WHAT IS NEEDED — Retype the stretch of the material from the line containing "more (544, 117)" through the line containing "What do you see at coordinates (732, 415)", both included, with no changes.
** Start DATA ROWS **
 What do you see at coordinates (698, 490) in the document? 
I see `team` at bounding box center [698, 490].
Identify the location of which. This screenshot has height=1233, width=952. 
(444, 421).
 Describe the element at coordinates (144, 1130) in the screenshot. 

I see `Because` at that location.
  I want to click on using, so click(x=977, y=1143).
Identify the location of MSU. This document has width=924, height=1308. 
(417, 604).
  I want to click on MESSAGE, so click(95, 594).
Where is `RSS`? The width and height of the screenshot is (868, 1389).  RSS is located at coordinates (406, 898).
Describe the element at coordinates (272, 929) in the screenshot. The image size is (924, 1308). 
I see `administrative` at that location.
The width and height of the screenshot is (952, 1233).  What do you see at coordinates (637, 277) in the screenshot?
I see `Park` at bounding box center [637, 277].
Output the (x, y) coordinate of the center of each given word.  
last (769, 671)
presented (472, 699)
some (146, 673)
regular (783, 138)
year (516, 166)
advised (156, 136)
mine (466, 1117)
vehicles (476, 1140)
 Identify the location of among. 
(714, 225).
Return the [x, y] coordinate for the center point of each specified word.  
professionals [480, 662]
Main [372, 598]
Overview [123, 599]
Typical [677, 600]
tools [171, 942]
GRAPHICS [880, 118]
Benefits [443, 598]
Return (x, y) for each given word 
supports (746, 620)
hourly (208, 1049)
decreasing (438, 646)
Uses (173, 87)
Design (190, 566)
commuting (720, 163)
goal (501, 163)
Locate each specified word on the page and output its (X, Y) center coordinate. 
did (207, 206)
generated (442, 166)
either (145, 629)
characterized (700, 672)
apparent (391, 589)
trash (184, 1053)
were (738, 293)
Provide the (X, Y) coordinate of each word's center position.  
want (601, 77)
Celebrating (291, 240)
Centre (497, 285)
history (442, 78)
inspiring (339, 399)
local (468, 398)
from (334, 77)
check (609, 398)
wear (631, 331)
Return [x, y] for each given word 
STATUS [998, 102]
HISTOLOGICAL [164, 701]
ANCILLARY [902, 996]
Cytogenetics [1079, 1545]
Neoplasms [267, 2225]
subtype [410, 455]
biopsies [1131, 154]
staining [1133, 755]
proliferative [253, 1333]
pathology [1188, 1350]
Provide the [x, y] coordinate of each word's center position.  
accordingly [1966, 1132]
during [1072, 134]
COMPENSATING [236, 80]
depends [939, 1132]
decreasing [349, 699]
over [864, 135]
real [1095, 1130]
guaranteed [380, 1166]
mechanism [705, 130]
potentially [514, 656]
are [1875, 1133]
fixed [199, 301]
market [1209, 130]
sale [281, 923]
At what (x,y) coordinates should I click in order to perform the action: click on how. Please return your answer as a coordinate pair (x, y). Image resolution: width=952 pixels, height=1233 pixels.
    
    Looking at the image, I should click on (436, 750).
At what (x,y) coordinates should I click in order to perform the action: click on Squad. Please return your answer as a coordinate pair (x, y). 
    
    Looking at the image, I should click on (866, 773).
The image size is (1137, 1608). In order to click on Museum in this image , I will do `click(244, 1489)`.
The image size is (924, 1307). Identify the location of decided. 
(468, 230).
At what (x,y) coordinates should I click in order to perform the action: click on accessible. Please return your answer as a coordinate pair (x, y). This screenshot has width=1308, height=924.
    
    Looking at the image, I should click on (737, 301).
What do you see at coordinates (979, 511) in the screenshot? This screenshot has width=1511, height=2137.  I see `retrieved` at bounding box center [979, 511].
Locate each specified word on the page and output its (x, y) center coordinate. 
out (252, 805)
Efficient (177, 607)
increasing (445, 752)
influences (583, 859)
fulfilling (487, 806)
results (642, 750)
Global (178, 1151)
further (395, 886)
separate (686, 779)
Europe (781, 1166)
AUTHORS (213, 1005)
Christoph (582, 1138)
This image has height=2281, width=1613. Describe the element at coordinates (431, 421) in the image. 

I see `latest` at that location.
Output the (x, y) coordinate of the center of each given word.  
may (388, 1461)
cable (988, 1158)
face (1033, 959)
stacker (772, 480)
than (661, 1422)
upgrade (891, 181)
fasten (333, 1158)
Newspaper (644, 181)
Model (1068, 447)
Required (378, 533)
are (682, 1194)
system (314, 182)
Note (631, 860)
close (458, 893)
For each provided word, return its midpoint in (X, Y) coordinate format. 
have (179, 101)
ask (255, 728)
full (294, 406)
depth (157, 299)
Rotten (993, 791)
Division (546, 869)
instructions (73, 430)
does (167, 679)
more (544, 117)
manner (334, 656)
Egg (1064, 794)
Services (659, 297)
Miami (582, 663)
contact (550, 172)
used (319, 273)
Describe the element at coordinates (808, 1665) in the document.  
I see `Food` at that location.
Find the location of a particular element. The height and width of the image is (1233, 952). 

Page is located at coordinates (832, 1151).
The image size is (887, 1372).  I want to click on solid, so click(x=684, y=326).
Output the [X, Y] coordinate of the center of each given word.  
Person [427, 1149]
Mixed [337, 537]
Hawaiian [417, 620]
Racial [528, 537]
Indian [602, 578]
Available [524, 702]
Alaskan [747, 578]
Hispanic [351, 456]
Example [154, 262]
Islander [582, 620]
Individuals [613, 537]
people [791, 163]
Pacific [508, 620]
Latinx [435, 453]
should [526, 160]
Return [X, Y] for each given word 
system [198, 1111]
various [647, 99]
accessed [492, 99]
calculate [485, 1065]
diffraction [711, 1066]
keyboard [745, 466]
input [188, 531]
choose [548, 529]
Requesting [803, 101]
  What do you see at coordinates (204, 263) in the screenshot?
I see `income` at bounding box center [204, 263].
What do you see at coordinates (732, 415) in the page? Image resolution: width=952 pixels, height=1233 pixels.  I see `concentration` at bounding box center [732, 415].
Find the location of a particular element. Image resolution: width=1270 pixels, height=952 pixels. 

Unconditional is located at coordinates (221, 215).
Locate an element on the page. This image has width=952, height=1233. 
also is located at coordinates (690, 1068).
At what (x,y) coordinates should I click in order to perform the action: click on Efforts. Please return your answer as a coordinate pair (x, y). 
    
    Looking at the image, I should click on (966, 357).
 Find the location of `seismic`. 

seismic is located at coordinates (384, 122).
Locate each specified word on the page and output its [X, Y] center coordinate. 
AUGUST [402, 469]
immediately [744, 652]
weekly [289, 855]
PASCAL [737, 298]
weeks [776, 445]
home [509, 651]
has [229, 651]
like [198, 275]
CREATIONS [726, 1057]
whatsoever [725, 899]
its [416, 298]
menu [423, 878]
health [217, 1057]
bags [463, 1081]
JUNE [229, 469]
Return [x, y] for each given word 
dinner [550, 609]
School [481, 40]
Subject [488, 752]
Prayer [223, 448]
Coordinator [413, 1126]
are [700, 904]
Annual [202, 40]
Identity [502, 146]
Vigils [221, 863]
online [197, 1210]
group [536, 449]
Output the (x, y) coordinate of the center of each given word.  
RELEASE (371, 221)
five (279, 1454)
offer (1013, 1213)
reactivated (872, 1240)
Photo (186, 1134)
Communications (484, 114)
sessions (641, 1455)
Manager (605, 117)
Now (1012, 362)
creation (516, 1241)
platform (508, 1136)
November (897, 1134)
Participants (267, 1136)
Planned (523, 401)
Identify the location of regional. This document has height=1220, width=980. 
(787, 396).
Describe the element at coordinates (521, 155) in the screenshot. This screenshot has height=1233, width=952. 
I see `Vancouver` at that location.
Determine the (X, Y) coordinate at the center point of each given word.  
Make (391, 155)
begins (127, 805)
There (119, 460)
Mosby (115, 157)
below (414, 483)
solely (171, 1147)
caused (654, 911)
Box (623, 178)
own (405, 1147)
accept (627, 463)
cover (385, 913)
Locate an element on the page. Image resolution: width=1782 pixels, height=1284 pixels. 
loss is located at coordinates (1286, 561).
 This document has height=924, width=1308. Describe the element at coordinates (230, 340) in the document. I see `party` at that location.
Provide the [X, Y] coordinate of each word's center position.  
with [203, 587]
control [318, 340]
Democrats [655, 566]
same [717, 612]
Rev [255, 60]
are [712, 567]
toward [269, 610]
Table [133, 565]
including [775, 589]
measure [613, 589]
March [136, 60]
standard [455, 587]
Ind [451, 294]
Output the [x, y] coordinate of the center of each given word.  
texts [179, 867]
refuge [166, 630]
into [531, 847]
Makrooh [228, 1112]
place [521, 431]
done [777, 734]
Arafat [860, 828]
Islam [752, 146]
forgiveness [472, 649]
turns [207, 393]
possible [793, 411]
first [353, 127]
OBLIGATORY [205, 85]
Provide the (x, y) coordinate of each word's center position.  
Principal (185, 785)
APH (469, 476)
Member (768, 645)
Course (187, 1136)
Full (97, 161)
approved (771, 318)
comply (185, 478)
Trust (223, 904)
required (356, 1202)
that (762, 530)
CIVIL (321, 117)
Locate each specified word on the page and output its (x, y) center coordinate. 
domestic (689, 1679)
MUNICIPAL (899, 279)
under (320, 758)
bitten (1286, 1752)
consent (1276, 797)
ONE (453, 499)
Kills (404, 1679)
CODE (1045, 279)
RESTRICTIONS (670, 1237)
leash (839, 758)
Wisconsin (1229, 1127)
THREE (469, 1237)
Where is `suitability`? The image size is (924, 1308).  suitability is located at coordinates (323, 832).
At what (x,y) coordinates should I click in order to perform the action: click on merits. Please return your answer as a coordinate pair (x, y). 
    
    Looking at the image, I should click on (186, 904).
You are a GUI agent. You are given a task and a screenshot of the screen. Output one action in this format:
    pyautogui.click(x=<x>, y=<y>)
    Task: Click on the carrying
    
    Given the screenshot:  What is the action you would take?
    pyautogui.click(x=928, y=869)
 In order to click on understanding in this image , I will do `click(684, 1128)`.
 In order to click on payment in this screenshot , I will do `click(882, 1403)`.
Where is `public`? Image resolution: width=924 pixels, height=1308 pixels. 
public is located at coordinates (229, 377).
** End DATA ROWS **
SOLUTION —
more (544, 117)
manner (334, 656)
Egg (1064, 794)
Services (659, 297)
Miami (582, 663)
contact (550, 172)
used (319, 273)
Describe the element at coordinates (808, 1665) in the document.  
I see `Food` at that location.
Find the location of a particular element. The height and width of the image is (1233, 952). 

Page is located at coordinates (832, 1151).
The image size is (887, 1372).  I want to click on solid, so click(x=684, y=326).
Output the [X, Y] coordinate of the center of each given word.  
Person [427, 1149]
Mixed [337, 537]
Hawaiian [417, 620]
Racial [528, 537]
Indian [602, 578]
Available [524, 702]
Alaskan [747, 578]
Hispanic [351, 456]
Example [154, 262]
Islander [582, 620]
Individuals [613, 537]
people [791, 163]
Pacific [508, 620]
Latinx [435, 453]
should [526, 160]
Return [X, Y] for each given word 
system [198, 1111]
various [647, 99]
accessed [492, 99]
calculate [485, 1065]
diffraction [711, 1066]
keyboard [745, 466]
input [188, 531]
choose [548, 529]
Requesting [803, 101]
  What do you see at coordinates (204, 263) in the screenshot?
I see `income` at bounding box center [204, 263].
What do you see at coordinates (732, 415) in the page? Image resolution: width=952 pixels, height=1233 pixels.  I see `concentration` at bounding box center [732, 415].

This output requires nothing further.